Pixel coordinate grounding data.
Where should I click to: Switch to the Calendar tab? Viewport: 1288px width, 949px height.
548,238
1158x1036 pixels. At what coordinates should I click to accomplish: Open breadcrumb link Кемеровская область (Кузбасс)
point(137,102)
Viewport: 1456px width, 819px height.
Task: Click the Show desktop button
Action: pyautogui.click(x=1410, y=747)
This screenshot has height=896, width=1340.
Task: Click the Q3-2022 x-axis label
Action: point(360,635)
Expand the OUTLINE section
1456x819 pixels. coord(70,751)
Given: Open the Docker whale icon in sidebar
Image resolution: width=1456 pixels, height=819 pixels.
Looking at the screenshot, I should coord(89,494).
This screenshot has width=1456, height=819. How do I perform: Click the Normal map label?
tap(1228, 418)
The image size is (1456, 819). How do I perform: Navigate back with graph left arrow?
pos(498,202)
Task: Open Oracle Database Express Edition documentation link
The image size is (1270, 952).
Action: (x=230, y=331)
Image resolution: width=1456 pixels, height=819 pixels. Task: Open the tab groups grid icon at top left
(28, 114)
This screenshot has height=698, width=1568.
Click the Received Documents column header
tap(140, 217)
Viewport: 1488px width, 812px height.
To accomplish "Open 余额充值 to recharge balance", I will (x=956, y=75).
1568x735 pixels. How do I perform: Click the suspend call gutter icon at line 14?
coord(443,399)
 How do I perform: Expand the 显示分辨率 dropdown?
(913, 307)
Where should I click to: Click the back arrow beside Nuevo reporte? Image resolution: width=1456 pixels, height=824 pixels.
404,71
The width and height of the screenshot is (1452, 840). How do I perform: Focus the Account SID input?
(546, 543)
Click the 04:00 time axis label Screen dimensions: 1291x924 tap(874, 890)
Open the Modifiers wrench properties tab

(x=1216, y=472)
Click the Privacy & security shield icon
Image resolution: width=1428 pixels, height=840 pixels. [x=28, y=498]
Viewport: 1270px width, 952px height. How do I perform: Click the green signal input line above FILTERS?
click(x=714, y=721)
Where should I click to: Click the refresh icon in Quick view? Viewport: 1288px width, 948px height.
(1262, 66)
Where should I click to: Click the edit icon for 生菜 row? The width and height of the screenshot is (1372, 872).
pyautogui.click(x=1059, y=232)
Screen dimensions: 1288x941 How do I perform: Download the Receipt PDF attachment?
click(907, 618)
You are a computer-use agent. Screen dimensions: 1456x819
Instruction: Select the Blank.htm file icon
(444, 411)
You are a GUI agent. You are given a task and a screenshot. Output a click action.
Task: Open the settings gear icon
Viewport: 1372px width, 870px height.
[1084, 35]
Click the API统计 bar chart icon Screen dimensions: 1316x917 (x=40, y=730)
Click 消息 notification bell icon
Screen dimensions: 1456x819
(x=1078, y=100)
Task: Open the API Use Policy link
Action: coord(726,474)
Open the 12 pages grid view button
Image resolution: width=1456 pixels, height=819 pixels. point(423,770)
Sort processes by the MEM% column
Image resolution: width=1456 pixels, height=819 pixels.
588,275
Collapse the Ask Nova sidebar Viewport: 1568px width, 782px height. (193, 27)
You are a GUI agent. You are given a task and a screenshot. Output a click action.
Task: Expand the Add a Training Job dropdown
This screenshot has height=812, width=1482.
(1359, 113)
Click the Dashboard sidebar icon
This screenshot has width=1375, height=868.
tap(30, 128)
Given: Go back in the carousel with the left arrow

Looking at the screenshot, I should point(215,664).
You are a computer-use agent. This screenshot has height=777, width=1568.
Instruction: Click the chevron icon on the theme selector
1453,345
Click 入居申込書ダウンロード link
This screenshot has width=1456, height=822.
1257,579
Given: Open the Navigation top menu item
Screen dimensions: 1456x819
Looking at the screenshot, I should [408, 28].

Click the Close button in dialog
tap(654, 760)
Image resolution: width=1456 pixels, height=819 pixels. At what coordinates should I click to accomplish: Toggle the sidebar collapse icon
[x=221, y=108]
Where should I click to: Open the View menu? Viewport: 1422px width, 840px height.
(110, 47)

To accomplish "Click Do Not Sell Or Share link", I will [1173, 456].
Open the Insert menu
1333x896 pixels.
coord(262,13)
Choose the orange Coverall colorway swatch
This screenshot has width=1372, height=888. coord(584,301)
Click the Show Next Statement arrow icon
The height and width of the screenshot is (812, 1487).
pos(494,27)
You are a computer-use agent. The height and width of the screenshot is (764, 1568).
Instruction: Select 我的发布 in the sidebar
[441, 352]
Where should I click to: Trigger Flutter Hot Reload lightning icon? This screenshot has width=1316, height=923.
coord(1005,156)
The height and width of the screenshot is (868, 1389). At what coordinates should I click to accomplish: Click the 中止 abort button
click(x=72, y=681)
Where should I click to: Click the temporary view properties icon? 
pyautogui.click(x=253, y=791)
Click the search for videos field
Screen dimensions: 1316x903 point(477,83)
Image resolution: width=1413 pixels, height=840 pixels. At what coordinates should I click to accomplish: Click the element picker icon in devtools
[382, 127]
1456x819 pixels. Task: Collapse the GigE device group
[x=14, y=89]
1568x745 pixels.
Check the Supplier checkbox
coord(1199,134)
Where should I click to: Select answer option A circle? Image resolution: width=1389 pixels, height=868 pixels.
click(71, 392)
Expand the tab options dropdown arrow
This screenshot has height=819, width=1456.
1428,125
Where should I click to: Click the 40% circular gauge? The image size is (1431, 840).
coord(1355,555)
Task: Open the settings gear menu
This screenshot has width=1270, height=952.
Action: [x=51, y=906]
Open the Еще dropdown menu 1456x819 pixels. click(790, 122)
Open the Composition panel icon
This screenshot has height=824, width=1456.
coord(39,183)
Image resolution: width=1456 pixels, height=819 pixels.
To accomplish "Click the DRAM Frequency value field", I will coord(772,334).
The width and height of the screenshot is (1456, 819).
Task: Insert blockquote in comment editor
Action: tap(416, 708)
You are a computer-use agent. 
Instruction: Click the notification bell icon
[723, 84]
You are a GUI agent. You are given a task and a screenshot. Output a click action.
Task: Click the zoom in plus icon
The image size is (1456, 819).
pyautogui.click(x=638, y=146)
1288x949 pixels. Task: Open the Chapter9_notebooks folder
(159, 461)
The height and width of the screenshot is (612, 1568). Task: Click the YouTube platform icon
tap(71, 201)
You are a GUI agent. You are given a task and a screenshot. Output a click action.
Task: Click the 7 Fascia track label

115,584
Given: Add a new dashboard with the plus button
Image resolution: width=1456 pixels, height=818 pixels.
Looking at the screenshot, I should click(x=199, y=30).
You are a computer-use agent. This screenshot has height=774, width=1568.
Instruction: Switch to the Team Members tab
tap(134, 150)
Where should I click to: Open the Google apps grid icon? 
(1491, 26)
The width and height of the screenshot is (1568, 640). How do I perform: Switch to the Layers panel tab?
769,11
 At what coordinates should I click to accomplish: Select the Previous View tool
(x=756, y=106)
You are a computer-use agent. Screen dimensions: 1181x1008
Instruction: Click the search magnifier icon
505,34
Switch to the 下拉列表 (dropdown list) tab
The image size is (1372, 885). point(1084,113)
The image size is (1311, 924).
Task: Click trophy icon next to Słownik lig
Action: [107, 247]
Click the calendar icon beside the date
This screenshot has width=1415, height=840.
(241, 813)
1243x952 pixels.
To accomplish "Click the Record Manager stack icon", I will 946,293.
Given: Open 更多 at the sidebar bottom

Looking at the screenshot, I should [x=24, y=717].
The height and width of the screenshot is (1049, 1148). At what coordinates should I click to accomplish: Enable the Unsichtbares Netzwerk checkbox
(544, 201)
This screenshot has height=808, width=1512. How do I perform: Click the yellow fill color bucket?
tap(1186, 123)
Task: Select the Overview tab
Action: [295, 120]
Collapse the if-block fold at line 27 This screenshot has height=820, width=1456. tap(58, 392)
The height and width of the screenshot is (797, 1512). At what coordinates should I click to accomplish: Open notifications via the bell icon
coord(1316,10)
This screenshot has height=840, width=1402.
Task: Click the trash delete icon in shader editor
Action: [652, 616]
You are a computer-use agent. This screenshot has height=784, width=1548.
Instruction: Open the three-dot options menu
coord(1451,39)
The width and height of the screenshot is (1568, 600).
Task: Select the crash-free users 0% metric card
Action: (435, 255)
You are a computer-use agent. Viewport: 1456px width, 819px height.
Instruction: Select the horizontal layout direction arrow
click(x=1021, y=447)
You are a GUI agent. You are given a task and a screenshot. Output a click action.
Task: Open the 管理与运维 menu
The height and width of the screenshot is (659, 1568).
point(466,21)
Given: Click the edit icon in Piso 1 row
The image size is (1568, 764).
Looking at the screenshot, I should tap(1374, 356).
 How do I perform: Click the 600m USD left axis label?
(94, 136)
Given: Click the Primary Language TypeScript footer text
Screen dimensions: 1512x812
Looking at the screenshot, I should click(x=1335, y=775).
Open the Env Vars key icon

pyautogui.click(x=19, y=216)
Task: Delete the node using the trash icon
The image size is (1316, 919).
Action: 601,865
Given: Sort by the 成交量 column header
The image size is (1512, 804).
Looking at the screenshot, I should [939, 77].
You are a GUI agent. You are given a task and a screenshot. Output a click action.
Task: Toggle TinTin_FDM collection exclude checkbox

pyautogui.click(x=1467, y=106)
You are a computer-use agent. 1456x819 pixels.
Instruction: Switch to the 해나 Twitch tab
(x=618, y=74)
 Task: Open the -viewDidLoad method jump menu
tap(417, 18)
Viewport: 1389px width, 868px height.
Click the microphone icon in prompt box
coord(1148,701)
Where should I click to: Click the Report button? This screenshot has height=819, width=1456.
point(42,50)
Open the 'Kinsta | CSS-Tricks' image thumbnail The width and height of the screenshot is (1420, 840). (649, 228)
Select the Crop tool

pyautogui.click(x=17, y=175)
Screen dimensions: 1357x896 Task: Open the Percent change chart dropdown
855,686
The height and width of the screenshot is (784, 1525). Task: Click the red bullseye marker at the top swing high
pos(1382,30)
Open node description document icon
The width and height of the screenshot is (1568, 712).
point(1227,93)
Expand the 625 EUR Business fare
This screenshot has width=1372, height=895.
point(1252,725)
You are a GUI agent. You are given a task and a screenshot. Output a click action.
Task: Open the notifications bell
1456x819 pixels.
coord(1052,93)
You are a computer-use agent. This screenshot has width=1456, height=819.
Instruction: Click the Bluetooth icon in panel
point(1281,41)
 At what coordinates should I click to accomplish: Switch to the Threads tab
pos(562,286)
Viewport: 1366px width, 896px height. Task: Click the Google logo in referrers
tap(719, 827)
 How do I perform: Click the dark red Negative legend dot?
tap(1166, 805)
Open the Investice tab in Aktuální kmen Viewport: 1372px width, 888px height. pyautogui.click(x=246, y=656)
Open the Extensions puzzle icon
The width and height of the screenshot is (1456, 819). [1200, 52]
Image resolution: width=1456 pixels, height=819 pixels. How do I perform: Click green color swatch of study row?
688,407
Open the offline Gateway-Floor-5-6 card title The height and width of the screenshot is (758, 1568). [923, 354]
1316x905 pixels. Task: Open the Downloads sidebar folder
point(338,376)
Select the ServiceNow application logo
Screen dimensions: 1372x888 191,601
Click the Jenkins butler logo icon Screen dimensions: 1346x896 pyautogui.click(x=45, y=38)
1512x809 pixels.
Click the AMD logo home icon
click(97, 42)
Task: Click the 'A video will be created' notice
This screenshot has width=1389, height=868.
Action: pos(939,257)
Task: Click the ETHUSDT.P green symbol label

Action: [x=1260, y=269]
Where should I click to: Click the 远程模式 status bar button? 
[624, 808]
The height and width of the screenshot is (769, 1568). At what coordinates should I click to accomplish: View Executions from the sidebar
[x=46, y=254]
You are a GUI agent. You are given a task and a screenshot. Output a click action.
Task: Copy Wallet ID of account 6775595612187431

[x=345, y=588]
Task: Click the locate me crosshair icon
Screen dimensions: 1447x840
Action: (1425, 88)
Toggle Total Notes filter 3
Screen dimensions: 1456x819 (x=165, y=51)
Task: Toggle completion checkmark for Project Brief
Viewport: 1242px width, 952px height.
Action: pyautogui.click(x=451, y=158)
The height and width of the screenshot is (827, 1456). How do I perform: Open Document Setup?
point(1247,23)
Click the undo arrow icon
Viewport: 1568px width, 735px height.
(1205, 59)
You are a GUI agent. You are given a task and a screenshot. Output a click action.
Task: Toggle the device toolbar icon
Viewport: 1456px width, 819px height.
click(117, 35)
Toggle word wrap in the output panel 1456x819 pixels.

Your objective. Report all lines of the data above that include the string "settings".

Written answer.
Task: Open the settings gear icon
Task: Open the settings gear menu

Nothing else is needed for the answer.